§ To-do list:
**a)** Decide whether each statement agrees with the Jellyfin migration post. Answer yes or no and quote the deciding words. (i) PostgreSQL is deployed in a namespace separate from Jellyfin. (ii) Before HA, the /config PVC could be mounted by only one pod. (iii) The PostgreSQL container uses the postgres:16-alpine image.
**b)** Use the Jellyfin migration post to answer these:
(i) How much storage does the postgres-data volume claim request?
(ii) Without app.kubernetes.io/component in the Service selector, roughly what share of requests goes to the postgres pod?
(iii) In the new volume layout, what is the mode of the /media mount?
**c)** Reproduce the part of the Jellyfin migration post between "The Volume Problem" and "to split it.", inclusive.

§ Provided passage:
▬▬▬▬▬▬

TL;DR
Phase 2 is the scariest phase. It’s where we take a running Jellyfin instance with years of playback history, user preferences, and media metadata — then swap the database from SQLite to PostgreSQL and restructure every volume. One wrong move and the family discovers their “Continue Watching” list is gone.
This post covers deploying PostgreSQL as a k3s StatefulSet, restructuring Jellyfin’s volume layout from a monolithic RWO PVC to NFS shared config + Longhorn per-pod storage, and building a SQLite-to-PostgreSQL migration tool.
The Volume Problem
Before HA, Jellyfin had three mounts:
| Mount | Type | Mode | Contents |
|---|---|---|---|
/config | Longhorn PVC | RWO | SQLite databases, XML config, plugins, metadata images |
/media | NFS | RO | Media files (movies, TV, music) |
/cache | emptyDir | RW | Transcoding segments, image cache |
The /config PVC is ReadWriteOnce — only one pod can mount it. For two replicas, we need to split it.
The New Volume Layout
| Mount | Type | Mode | Contents |
|---|---|---|---|
/config | NFS | RWX | XML config, web config, plugins (shared between pods) |
/media | NFS | RO | Media files (unchanged) |
/data/transcode | Longhorn PVC (per-pod) | RWO | FFmpeg transcode segments |
/data/cache | Longhorn PVC (per-pod) | RWO | Image cache, metadata cache |
| PostgreSQL | StatefulSet | N/A | All database content (users, items, playback state) |
Key changes:
- Config moves to NFS — both pods read the same
system.xml, same plugin list - Database moves to PostgreSQL — no more SQLite files in
/config - Cache and transcode get per-pod PVCs — each pod writes its own transcode segments via StatefulSet
volumeClaimTemplates, no conflicts
Deploying PostgreSQL
PostgreSQL runs as a single-replica StatefulSet in the jellyfin namespace. Not a separate namespace — keeping it co-located simplifies NetworkPolicy and DNS resolution.
apiVersion: apps/v1
kind: StatefulSet
metadata:
name: jellyfin-postgres
namespace: jellyfin
labels:
app.kubernetes.io/name: jellyfin
app.kubernetes.io/component: database
spec:
serviceName: jellyfin-postgres
replicas: 1
selector:
matchLabels:
app.kubernetes.io/name: jellyfin
app.kubernetes.io/component: database
template:
metadata:
labels:
app.kubernetes.io/name: jellyfin
app.kubernetes.io/component: database
spec:
containers:
- name: postgres
image: postgres:16-alpine
ports:
- containerPort: 5432
env:
- name: POSTGRES_USER
valueFrom:
secretKeyRef:
name: jellyfin-postgres-credentials
key: username
- name: POSTGRES_PASSWORD
valueFrom:
secretKeyRef:
name: jellyfin-postgres-credentials
key: password
- name: POSTGRES_DB
value: jellyfin
- name: PGDATA
value: /var/lib/postgresql/data/pgdata
resources:
requests:
cpu: 100m
memory: 256Mi
limits:
cpu: 500m
memory: 512Mi
livenessProbe:
exec:
command: ["pg_isready", "-U", "jellyfin"]
initialDelaySeconds: 30
periodSeconds: 10
readinessProbe:
exec:
command: ["pg_isready", "-U", "jellyfin"]
initialDelaySeconds: 5
periodSeconds: 5
volumeMounts:
- name: postgres-data
mountPath: /var/lib/postgresql/data
volumeClaimTemplates:
- metadata:
name: postgres-data
spec:
accessModes: ["ReadWriteOnce"]
storageClassName: longhorn
resources:
requests:
storage: 10Gi
The Service Selector Trap
This is the #1 recurring bug in the cluster, documented in the cluster’s AI lessons:
When PostgreSQL shares a namespace with the app, the Service selector MUST include
app.kubernetes.io/component. Without it, ~50% of requests route to the postgres pod, causing 502 errors.

▬▬▬▬▬▬

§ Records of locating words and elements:
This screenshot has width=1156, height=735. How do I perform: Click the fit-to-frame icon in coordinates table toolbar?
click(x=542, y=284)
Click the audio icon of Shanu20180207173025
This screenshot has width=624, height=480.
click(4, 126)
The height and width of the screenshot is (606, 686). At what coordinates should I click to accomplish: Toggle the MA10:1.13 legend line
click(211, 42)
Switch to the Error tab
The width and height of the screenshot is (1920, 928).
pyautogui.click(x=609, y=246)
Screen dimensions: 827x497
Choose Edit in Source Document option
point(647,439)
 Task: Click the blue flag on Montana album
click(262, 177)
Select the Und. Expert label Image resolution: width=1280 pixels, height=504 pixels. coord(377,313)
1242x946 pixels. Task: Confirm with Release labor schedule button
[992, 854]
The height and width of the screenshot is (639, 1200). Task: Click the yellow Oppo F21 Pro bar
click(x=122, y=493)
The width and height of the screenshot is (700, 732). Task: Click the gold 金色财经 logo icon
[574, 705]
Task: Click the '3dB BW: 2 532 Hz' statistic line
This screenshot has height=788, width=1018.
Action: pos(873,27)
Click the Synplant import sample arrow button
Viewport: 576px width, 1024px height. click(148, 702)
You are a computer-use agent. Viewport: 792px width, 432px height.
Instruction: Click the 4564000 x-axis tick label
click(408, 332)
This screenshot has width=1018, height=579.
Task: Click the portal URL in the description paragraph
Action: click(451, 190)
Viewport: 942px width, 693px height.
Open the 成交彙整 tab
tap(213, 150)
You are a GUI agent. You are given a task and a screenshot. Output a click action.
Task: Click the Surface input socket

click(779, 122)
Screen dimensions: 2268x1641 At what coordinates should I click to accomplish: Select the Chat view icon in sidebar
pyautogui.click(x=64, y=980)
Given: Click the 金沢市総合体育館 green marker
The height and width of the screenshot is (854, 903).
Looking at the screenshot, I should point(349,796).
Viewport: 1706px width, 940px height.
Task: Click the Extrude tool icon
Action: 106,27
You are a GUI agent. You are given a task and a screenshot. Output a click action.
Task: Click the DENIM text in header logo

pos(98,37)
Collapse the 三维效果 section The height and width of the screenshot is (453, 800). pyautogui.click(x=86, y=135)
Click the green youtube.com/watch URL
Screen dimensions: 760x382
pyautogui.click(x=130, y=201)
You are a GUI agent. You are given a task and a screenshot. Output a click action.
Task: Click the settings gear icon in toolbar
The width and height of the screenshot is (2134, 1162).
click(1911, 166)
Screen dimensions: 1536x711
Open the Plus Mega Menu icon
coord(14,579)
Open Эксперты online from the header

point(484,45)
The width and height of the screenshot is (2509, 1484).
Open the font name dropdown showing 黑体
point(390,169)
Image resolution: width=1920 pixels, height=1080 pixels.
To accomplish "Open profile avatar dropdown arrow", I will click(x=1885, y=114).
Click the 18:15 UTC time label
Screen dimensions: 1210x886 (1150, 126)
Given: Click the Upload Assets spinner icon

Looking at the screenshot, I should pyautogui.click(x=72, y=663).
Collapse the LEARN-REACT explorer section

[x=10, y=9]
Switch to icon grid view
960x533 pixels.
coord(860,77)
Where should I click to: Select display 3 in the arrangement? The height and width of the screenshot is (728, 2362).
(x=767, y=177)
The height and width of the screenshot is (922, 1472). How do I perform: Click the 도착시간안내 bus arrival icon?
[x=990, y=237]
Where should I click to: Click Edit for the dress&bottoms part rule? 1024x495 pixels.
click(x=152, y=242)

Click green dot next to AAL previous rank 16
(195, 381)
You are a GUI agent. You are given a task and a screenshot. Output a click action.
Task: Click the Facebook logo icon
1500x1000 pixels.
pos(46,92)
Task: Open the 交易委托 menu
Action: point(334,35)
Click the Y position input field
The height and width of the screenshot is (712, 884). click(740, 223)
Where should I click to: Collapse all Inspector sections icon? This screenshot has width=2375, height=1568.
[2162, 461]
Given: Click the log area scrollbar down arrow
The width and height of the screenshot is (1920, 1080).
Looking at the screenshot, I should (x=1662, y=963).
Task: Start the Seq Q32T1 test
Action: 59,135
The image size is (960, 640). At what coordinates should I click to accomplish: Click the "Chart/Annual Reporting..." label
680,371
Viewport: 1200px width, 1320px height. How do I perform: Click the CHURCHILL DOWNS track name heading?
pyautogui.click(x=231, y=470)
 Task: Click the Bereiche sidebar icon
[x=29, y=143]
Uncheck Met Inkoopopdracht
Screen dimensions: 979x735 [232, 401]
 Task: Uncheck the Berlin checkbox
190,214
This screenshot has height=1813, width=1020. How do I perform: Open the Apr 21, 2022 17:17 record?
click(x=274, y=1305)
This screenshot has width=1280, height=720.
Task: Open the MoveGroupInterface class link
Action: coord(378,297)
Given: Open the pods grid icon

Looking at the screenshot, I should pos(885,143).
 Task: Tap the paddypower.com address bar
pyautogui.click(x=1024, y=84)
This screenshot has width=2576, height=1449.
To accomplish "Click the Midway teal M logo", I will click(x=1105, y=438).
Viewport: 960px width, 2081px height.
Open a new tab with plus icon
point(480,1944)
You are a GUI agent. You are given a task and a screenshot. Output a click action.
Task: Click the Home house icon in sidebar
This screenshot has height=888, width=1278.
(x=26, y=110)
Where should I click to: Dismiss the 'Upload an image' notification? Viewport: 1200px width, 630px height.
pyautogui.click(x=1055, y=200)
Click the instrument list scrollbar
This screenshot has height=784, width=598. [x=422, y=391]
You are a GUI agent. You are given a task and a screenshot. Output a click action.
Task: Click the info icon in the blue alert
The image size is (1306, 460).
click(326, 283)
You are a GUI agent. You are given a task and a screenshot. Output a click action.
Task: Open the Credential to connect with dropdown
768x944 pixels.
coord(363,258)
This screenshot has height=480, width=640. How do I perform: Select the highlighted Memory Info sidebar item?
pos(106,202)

▬▬▬▬▬▬

§ Solutions per task:
**a)**
(i) No: "PostgreSQL runs as a single-replica StatefulSet in the jellyfin namespace. Not a separate namespace"
(ii) Yes: "The /config PVC is ReadWriteOnce — only one pod can mount it."
(iii) Yes: "image: postgres:16-alpine"

**b)**
(i) 10Gi
(ii) About 50%
(iii) RO

**c)**
The Volume Problem
Before HA, Jellyfin had three mounts:
| Mount | Type | Mode | Contents |
|---|---|---|---|
/config | Longhorn PVC | RWO | SQLite databases, XML config, plugins, metadata images |
/media | NFS | RO | Media files (movies, TV, music) |
/cache | emptyDir | RW | Transcoding segments, image cache |
The /config PVC is ReadWriteOnce — only one pod can mount it. For two replicas, we need to split it.